Idole de ses chèvres, au centre du troupeau, un bouc trônait.
S'abrevant dans le ru, sa posture, par derrière l'hystérie provoquait,
Les cornues mirotaient, toutes émues, leur beau mâle,
Chacune phantasmant, de concevoir, avec lui, un petit animal.
Fleur bleue sensible, Goupil, face à cette scène pittoresque,
Y allat de sa larme, envieux des atours du puant barbu.
Nul renard n'a jamais tant de bestiaux désirs soutenus,
Et quel artiste pourrait, de renardes illustrer telle fresque.
Quel, songea Goupil, le secret de cette race
Qui donne a masculin, du féminin la grâce?
Enhardi par l'envie de percer le mystère,
Interpellant le bouc un instant esseulé:
-Quel élixir sacré, auprès des chèvres, au rang de célébrité,
A hisser de tout temps, toi et les pères de tes pères?

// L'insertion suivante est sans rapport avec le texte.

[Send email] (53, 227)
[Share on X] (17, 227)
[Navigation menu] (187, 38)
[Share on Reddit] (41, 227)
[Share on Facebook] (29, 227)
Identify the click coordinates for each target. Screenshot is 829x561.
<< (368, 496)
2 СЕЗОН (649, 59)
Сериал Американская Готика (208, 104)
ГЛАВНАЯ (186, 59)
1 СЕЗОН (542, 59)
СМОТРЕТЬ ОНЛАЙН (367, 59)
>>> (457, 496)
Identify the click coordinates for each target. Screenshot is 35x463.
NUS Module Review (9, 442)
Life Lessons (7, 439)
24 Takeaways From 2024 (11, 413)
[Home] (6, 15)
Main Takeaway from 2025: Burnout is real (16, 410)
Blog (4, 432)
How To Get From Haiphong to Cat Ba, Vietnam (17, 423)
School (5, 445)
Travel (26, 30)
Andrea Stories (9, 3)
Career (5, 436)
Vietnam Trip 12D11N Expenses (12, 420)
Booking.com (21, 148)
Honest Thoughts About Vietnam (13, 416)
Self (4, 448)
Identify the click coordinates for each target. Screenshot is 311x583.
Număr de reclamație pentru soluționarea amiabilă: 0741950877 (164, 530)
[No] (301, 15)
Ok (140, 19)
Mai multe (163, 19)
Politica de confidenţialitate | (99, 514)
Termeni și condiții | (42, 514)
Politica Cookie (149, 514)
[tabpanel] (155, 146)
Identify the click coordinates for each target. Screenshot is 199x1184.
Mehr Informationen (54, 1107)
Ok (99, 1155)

Hilare, le puant répondit sur le champ de la sorte:
-Tout rusé que tu es, tu sembles ignoré la bête loi du marché
Vous, Renards, avez la parité un jour à vos renardes accordé.
Donnant un à chacune, vous décimâtes vous-même vos cohortes;
Lorsque l'offre est acquise, la demande s'épuise.
Et Goupil dépité de se dire: C'est la crise...

La leçon du Bouc semble juste et correcte,
Le marchés des amours analogue à celuis des baskets!?
Goupil mûrit la chose et conclu d'accorder, en matière de cul,
Nul crédit à ce gros con qui pue, et de surcroît cornu.